> [Your instructions]:
Find the line below with "Viewport: 885px width, 516px". Print it and every line after it exactly, through the last line, leaving out the pictures.

--*--

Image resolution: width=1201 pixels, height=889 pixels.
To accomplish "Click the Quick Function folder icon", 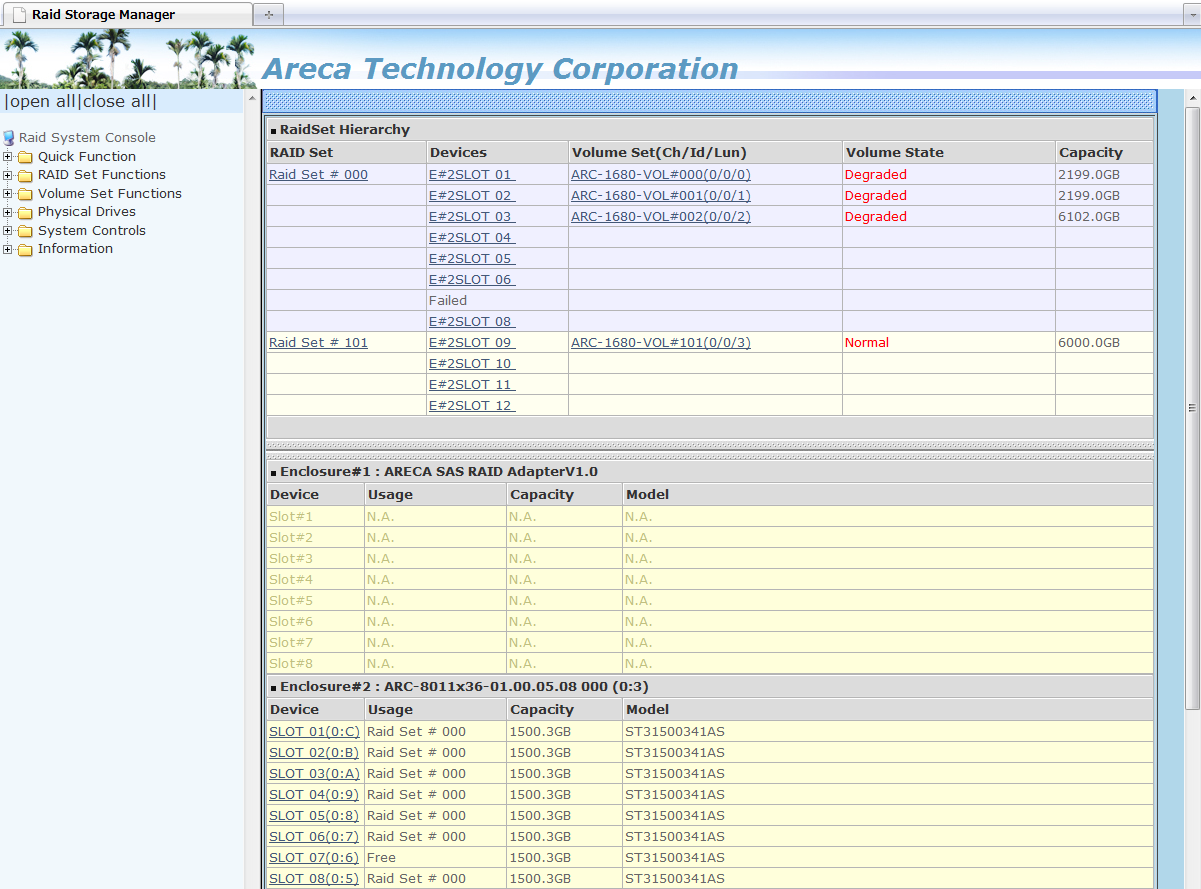I will (x=25, y=157).
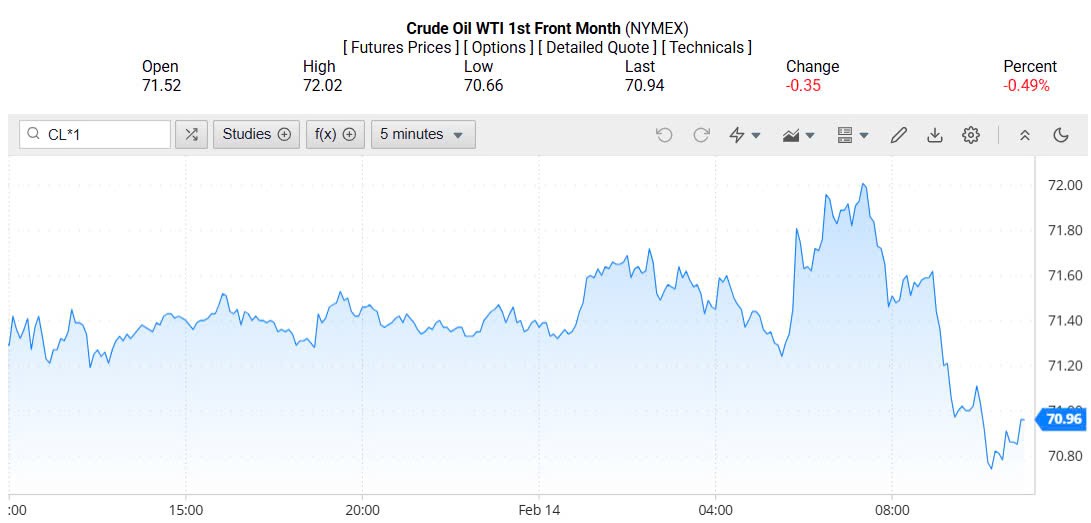Expand the chart type dropdown

799,135
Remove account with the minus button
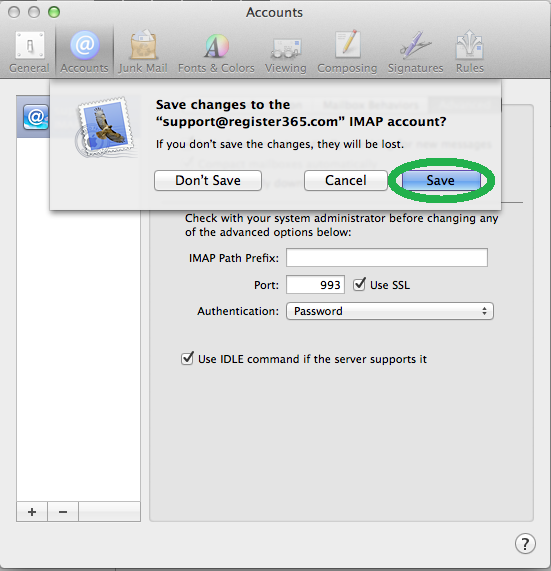This screenshot has width=551, height=571. coord(63,512)
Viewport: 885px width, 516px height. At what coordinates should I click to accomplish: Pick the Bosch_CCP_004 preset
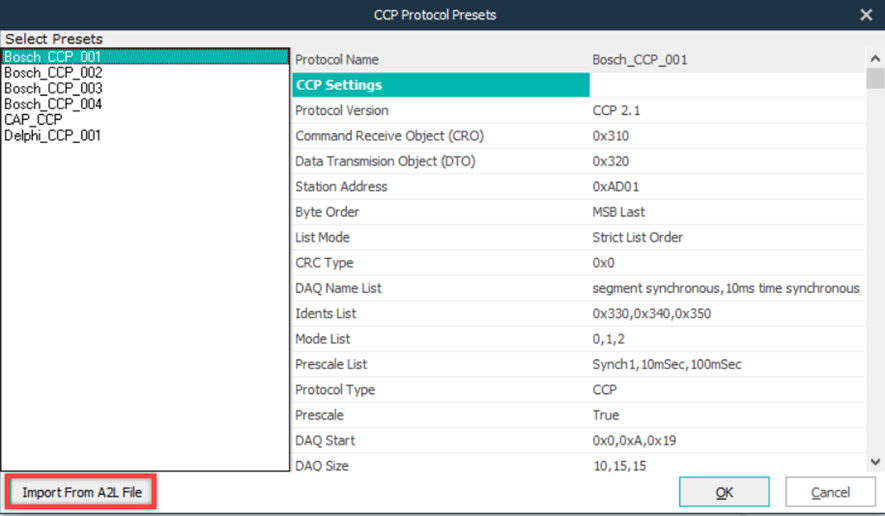[52, 104]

--*--

> [Output below]:
Viewport: 885px width, 516px height. At what coordinates should I click to accomplish: Pick the Bosch_CCP_004 preset
[52, 104]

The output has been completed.